### To do
Every record that follows must be returned word for word.

### Record set
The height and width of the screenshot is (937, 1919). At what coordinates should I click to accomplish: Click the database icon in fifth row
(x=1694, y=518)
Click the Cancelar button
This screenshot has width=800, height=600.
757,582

### Response for this exercise
The height and width of the screenshot is (937, 1919). At what coordinates should I click to accomplish: Click the database icon in fifth row
(x=1694, y=518)
Click the Cancelar button
This screenshot has width=800, height=600.
757,582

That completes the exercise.